PÚBLICO DOMINGO, 23 DEZEMBRO 1990 >> Cultura


Annette Peacock deu concerto único em Lisboa

Fogo que arde sem se ver


Arde devagar a música de Annette Peacock, em combustão lenta.
O concerto de anteontem à noite na Aula Magna da Universidade de Lisboa foi assim – o contacto de uma voz lânguida que se elevou, devagar, de um corpo esguio e hierático, até à abóboda do firmamento.

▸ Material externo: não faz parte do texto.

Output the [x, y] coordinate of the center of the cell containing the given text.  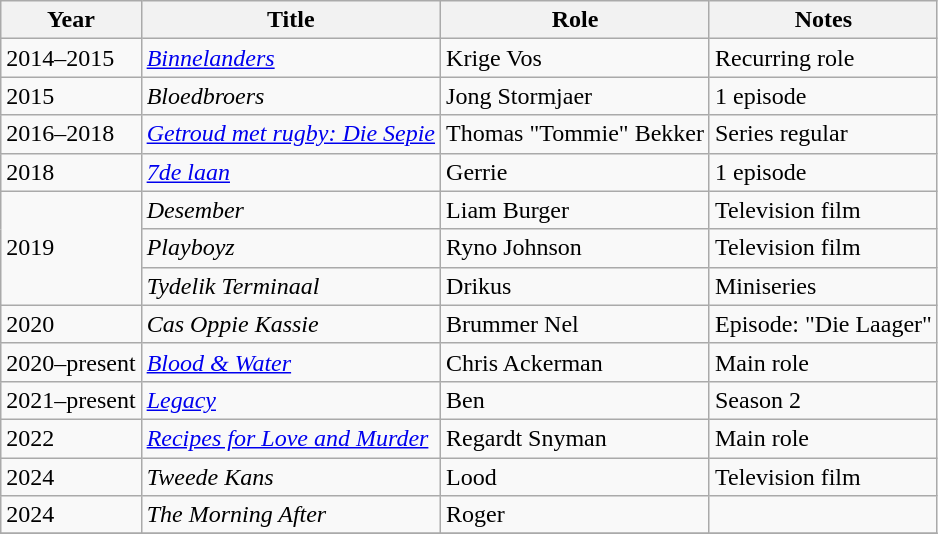
2014–2015 [71, 58]
Binnelanders [290, 58]
Ryno Johnson [576, 248]
2021–present [71, 400]
Recipes for Love and Murder [290, 438]
2020–present [71, 362]
Tydelik Terminaal [290, 286]
Krige Vos [576, 58]
Miniseries [823, 286]
Ben [576, 400]
Role [576, 20]
Bloedbroers [290, 96]
Blood & Water [290, 362]
Regardt Snyman [576, 438]
Recurring role [823, 58]
7de laan [290, 172]
Episode: "Die Laager" [823, 324]
Roger [576, 515]
2016–2018 [71, 134]
Thomas "Tommie" Bekker [576, 134]
Brummer Nel [576, 324]
Gerrie [576, 172]
Drikus [576, 286]
Getroud met rugby: Die Sepie [290, 134]
Season 2 [823, 400]
2015 [71, 96]
Tweede Kans [290, 477]
2020 [71, 324]
The Morning After [290, 515]
Lood [576, 477]
Series regular [823, 134]
Jong Stormjaer [576, 96]
Cas Oppie Kassie [290, 324]
Title [290, 20]
Notes [823, 20]
2019 [71, 248]
2018 [71, 172]
Year [71, 20]
Legacy [290, 400]
Playboyz [290, 248]
Chris Ackerman [576, 362]
Liam Burger [576, 210]
Desember [290, 210]
2022 [71, 438]
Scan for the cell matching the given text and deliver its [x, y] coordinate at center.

Ao contrário do fogo, cuja queimadura é instantânea, o gelo leva o seu tempo para fazer arder. Mas queima na mesma. Vestida de negro, sapatos de salto alto, chapéu a envolver os cabelos escuros, a cantora americana Annette Peacock surgiu na sala como uma estátua, gelada e distante. Surgiu só e só permaneceu durante os primeiros temas – um sintetizador e uma voz.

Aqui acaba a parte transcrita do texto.